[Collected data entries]
============================================================
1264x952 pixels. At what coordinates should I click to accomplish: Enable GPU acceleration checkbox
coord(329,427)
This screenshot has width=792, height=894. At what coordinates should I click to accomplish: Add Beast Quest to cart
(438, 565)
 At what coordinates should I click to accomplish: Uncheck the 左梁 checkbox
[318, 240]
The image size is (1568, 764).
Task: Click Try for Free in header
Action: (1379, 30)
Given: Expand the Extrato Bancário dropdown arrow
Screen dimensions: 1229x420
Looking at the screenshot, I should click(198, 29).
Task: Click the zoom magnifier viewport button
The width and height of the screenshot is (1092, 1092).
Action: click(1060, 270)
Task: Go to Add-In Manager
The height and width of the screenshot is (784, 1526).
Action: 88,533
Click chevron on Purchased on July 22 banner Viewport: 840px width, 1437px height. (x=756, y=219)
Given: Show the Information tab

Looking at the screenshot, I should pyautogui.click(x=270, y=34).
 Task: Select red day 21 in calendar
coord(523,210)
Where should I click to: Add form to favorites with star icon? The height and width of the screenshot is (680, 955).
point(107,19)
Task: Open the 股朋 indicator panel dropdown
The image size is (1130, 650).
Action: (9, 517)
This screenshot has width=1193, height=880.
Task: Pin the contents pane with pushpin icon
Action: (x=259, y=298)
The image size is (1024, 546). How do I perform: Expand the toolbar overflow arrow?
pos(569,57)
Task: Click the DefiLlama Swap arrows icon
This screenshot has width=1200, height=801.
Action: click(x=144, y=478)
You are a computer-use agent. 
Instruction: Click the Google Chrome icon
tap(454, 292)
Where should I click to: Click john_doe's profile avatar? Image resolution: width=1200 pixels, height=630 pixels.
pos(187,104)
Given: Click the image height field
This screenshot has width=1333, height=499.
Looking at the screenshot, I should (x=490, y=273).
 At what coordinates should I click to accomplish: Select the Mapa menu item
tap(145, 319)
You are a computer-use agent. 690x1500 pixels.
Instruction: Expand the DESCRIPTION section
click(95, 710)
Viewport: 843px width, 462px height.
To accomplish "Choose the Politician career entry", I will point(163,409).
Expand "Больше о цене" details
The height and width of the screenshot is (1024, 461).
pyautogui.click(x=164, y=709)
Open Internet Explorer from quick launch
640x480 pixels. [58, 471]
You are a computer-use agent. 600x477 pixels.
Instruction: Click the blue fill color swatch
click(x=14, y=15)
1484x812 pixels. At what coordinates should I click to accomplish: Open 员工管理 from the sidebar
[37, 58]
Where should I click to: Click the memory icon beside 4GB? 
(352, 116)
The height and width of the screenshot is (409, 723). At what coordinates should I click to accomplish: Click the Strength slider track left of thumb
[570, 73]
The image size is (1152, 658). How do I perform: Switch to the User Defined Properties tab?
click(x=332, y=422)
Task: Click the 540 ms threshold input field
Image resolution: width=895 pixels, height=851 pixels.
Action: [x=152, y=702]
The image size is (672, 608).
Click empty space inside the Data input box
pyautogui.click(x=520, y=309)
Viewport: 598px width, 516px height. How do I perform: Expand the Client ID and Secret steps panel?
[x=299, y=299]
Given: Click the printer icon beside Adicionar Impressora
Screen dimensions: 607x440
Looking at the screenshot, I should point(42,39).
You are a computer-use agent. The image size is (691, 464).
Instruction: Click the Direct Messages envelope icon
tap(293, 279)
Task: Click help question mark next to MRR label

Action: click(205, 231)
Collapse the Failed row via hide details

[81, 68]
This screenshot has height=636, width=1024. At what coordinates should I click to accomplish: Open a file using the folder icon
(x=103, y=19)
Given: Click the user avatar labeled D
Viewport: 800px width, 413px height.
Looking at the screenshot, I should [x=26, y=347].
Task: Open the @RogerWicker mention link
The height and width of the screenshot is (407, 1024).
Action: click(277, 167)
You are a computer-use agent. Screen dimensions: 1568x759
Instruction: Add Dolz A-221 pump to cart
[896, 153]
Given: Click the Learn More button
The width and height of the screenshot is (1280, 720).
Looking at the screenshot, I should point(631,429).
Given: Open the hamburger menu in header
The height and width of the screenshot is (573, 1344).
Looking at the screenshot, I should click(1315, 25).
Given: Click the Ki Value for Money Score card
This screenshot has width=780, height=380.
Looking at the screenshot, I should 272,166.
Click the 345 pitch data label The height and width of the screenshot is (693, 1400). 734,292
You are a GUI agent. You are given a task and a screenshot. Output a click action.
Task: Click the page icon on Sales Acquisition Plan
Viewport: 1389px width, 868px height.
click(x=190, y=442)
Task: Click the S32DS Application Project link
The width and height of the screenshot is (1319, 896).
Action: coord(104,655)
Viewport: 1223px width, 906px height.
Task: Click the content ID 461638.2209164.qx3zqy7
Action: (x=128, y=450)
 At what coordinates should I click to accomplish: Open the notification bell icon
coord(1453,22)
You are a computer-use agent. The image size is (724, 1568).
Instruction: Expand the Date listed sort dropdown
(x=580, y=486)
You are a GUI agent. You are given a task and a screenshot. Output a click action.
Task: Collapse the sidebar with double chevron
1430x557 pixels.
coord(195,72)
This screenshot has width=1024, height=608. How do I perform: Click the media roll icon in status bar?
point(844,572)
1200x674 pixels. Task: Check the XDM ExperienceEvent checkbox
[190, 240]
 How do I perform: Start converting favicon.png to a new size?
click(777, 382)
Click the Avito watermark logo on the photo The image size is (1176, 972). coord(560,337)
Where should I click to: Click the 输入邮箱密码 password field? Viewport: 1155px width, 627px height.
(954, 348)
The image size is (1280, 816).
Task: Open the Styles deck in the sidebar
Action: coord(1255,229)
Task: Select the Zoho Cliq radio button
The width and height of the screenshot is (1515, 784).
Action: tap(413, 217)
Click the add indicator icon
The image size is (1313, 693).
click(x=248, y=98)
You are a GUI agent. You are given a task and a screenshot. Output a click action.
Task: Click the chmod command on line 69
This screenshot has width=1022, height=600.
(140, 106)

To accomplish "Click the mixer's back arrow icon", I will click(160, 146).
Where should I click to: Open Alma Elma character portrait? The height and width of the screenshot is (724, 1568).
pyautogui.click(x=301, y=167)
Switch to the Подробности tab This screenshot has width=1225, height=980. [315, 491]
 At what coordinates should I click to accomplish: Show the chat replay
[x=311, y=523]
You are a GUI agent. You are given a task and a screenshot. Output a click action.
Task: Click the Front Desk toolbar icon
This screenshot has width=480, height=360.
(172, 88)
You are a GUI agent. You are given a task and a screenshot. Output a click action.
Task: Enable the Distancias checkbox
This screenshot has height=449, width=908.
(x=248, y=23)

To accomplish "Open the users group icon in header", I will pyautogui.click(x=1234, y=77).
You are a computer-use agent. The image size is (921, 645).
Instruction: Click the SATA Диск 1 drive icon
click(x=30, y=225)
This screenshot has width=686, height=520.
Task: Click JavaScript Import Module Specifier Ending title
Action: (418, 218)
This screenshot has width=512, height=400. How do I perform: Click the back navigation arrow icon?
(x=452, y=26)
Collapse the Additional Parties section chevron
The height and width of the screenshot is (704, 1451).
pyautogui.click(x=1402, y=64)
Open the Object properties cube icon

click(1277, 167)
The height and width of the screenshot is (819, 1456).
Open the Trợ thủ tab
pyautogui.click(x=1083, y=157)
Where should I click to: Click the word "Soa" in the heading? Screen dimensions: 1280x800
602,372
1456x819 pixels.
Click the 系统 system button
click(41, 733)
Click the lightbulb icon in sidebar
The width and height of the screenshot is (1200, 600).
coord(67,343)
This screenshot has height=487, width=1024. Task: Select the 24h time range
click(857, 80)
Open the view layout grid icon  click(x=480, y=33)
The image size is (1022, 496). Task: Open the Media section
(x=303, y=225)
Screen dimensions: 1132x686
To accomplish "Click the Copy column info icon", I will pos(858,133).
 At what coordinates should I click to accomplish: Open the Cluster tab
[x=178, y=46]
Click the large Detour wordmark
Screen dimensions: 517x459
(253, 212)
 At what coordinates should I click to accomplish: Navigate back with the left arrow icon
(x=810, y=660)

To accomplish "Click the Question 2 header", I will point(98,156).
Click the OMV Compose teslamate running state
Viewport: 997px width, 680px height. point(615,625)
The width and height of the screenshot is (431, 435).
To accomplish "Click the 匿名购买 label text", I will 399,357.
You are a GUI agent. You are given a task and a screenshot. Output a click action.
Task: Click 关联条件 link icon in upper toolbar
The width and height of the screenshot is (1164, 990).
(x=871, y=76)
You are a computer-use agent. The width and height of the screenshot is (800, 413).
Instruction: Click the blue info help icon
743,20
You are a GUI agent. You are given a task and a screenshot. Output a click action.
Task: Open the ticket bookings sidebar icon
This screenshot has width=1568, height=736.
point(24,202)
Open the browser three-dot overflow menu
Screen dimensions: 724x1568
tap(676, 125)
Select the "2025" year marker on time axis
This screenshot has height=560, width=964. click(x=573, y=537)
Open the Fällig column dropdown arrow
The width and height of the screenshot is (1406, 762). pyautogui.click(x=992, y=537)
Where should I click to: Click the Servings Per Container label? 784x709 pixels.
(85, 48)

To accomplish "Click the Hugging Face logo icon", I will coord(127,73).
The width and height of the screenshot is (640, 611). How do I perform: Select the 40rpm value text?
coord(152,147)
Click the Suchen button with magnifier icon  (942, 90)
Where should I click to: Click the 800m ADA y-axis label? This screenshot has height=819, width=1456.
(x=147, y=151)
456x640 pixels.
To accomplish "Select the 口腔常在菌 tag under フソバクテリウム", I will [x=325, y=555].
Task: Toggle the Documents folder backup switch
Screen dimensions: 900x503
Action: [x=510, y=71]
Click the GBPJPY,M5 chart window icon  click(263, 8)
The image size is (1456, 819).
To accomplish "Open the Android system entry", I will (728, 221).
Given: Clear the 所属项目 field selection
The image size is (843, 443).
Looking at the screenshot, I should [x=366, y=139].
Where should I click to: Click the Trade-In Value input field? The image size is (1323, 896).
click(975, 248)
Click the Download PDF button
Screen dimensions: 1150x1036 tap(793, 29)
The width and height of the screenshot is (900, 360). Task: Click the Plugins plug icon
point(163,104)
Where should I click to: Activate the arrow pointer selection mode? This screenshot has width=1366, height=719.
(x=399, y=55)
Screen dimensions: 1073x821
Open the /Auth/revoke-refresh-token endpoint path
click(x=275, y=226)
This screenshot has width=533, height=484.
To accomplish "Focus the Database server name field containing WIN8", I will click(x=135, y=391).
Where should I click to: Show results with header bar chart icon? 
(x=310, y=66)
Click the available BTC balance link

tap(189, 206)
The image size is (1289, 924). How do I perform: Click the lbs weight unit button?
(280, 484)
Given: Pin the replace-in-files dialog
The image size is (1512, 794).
============================================================
§ **What to do**: Take the entries above and return only the lines from the one with "The height and width of the screenshot is (573, 1344)." to the one with "Click the Avito", both included, unchanged.

§ **Solution to this problem**:
The height and width of the screenshot is (573, 1344).
Looking at the screenshot, I should click(1315, 25).
Given: Click the Ki Value for Money Score card
This screenshot has width=780, height=380.
Looking at the screenshot, I should 272,166.
Click the 345 pitch data label The height and width of the screenshot is (693, 1400). 734,292
You are a GUI agent. You are given a task and a screenshot. Output a click action.
Task: Click the page icon on Sales Acquisition Plan
Viewport: 1389px width, 868px height.
click(x=190, y=442)
Task: Click the S32DS Application Project link
The width and height of the screenshot is (1319, 896).
Action: coord(104,655)
Viewport: 1223px width, 906px height.
Task: Click the content ID 461638.2209164.qx3zqy7
Action: (x=128, y=450)
 At what coordinates should I click to accomplish: Open the notification bell icon
coord(1453,22)
You are a computer-use agent. The image size is (724, 1568).
Instruction: Expand the Date listed sort dropdown
(x=580, y=486)
You are a GUI agent. You are given a task and a screenshot. Output a click action.
Task: Collapse the sidebar with double chevron
1430x557 pixels.
coord(195,72)
This screenshot has width=1024, height=608. How do I perform: Click the media roll icon in status bar?
point(844,572)
1200x674 pixels. Task: Check the XDM ExperienceEvent checkbox
[190, 240]
 How do I perform: Start converting favicon.png to a new size?
click(777, 382)
Click the Avito watermark logo on the photo The image size is (1176, 972). coord(560,337)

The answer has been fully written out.